The cause of this state of affairs is my growing sense of despair at the level of self-interest evident in the actions of my fellow humans. I read of the way in which Brazilian miners abuse and murder indigenous people while prosecuting their illegal activity in pursuit of self-interest. (When I hear of men throwing a 3-year-old girl into the river to die by drowning or predatory attack, my mind cannot avoid experiencing some dark and debilitating emotions.) And despite the fact that their activities are illegal and their behaviour even worse, Mr Bolsenaro does nothing about it. No doubt he, too, is driven by self-interest.
I gather the number of men, women and children (not to mention the soldiers) killed in Ukraine is currently unknown, or at least not yet publishable. Whatever the number, it’s all down to the self-interest of one Comrade Putin sitting safely in the Kremlin. I’m no fan of the Philippines’ President Duterte, but I found myself buoyed slightly when he railed at Putin this week, saying ‘I kill drug dealers, not children and the elderly.’
And then I read that a young man in Texas, just starting out on his life, walked into a school and killed nineteen children and two teachers. He obviously had his own twisted version of self-interest.

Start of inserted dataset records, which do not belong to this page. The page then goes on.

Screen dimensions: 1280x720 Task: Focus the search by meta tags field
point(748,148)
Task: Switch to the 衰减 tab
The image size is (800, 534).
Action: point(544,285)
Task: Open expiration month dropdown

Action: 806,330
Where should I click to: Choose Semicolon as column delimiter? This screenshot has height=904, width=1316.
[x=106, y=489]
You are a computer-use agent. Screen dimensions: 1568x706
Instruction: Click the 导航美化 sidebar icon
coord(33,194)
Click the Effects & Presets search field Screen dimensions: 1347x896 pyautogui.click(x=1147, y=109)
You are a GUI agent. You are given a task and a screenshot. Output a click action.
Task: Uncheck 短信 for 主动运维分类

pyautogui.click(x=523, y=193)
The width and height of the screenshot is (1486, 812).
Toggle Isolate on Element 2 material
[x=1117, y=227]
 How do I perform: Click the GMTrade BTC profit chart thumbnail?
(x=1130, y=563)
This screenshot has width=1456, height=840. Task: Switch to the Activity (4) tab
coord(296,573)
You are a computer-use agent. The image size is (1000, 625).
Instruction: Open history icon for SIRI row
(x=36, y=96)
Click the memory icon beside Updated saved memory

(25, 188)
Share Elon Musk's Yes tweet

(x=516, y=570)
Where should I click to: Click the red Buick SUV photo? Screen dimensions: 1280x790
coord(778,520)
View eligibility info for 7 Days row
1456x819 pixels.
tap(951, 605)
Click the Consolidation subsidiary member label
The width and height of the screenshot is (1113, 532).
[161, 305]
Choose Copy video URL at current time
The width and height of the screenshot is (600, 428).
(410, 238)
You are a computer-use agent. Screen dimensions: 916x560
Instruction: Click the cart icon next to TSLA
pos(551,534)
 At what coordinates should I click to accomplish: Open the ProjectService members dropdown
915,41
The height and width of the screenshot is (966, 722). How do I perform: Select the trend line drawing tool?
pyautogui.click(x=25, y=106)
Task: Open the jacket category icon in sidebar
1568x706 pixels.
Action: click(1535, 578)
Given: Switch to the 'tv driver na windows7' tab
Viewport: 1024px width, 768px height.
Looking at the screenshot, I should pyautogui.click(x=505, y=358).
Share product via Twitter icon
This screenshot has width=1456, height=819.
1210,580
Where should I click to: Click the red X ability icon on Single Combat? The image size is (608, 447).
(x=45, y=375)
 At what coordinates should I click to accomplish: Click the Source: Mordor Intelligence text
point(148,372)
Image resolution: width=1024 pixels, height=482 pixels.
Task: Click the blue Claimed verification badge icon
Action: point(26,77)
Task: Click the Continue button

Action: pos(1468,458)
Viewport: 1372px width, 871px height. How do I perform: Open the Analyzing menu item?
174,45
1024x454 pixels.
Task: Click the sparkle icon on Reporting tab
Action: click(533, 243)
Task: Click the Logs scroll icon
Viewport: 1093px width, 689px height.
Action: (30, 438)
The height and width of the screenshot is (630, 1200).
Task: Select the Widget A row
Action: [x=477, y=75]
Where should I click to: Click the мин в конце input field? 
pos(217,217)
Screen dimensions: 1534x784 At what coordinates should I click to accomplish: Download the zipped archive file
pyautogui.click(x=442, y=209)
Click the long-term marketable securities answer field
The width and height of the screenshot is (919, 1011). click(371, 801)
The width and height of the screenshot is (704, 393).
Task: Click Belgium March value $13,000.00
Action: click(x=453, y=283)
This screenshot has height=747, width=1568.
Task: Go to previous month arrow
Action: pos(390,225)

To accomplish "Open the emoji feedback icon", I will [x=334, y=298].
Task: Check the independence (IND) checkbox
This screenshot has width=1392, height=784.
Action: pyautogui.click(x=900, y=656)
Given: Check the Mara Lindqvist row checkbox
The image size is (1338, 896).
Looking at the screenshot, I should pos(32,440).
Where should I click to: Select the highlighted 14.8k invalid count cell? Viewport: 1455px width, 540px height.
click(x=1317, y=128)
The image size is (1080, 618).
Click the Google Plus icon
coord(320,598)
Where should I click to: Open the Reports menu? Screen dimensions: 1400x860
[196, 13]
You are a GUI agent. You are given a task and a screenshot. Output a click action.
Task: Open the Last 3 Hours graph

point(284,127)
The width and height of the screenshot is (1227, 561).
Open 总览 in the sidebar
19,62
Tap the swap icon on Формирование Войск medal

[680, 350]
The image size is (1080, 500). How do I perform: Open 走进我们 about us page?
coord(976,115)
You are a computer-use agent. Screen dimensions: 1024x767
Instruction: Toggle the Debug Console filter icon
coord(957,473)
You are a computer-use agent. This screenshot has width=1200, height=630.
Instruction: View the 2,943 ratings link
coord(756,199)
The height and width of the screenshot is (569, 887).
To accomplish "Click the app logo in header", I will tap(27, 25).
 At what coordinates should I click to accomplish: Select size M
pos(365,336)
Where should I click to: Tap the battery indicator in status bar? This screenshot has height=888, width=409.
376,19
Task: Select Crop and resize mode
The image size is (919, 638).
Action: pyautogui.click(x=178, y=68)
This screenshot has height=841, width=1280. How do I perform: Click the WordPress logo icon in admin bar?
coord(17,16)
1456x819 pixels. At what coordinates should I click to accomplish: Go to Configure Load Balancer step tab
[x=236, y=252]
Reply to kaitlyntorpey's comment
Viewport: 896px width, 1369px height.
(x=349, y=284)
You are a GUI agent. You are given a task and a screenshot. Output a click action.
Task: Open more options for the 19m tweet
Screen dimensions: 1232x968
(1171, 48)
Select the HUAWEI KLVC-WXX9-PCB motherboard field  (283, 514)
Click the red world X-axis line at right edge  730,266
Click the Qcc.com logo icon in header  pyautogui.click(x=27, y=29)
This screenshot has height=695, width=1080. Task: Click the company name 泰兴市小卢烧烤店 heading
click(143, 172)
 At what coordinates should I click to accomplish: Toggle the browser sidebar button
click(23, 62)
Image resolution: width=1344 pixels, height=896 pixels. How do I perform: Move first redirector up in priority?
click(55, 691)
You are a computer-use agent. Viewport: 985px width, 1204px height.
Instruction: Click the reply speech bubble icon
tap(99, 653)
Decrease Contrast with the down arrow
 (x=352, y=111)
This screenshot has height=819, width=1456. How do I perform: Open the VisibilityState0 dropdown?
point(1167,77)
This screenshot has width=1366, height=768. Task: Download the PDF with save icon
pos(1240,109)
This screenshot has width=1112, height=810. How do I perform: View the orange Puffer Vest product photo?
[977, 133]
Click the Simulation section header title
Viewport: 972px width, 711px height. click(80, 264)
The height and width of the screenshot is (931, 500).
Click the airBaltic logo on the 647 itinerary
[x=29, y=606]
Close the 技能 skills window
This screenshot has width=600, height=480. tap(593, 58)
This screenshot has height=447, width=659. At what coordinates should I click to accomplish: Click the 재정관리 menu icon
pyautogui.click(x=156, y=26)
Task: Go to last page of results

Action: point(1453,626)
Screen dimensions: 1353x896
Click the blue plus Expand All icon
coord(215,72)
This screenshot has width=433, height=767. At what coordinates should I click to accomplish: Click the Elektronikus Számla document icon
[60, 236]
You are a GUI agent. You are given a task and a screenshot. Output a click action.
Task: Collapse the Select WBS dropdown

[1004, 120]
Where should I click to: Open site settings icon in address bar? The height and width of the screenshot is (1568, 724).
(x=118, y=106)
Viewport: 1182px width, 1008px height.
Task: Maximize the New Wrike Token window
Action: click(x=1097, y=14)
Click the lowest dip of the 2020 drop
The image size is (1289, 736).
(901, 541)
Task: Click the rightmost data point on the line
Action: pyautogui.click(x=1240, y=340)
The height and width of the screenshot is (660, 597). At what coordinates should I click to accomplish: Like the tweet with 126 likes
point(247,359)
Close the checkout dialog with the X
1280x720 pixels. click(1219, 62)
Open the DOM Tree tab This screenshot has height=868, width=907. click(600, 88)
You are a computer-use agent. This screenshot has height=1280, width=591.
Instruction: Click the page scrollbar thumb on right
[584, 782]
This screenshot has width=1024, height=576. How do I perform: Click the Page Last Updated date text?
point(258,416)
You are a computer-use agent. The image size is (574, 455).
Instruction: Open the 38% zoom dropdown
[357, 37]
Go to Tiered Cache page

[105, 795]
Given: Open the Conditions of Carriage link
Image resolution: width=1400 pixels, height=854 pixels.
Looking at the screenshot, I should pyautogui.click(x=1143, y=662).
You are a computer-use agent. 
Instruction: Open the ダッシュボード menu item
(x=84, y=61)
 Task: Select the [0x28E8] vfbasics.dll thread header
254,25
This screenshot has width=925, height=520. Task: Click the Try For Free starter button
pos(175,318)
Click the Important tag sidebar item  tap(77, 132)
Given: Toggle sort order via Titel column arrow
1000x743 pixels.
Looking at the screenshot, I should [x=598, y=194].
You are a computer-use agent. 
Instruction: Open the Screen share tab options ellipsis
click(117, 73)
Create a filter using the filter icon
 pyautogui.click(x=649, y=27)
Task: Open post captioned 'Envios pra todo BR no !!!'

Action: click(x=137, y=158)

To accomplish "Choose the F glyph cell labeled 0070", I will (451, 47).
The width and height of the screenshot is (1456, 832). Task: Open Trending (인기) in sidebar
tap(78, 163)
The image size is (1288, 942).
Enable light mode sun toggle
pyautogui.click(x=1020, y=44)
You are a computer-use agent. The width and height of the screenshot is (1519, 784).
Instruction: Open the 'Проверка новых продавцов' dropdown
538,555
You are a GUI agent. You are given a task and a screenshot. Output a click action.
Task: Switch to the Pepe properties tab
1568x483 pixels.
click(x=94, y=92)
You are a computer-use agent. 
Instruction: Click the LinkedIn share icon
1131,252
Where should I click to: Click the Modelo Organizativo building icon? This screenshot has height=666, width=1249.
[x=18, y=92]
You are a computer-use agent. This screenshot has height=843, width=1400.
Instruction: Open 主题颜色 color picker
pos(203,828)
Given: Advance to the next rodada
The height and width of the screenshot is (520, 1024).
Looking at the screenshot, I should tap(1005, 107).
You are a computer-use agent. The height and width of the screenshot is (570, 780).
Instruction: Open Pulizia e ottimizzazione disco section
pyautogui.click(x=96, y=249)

Should I write about Mr Xi’s self-interest in the appalling treatment meted out to the Uyghers in northwest China? Or the self-interest of the Taliban and the plight of Afghan women? Suffering, suffering, suffering, wherever you look, and all caused by human self-interest.
You may say that all life forms exercise some level of this troublesome beast, and I have to agree. But we humans pride ourselves on being not only the predominant species, but the one with a singular characteristic: we understand the concept of ethics. So why do so many of us ignore the fact so readily?
I know this is something of a leitmotif of mine, and I dislike regurgitating an old theme ad nauseum. But the older I get the more empathic I’m becoming, and the state of the human condition sometimes drives me to despair. That’s why I spent a lovely walk on a fine May morning feeling nothing but depression and not wanting to be a part of the human race any more.
Maybe I should end this latest rant by admitting that I’m not perfect either. I have been known to cause suffering through the pursuit of selfish ends, but I am trying to see through the instinctive imperative to follow self-interest and aspire to selfless, humanitarian principles. Is that sanctimonious? I hope not. Am I wrong to judge others, no matter what they do? Possibly. Is it too late to make a difference? I don’t know yet.